**What to produce:**
Could you print each of the records below exactly?

+===+

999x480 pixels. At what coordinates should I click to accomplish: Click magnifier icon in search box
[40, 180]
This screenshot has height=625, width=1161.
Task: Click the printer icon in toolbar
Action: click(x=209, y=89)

+===+

**Task solution:**
999x480 pixels. At what coordinates should I click to accomplish: Click magnifier icon in search box
[40, 180]
This screenshot has height=625, width=1161.
Task: Click the printer icon in toolbar
Action: click(x=209, y=89)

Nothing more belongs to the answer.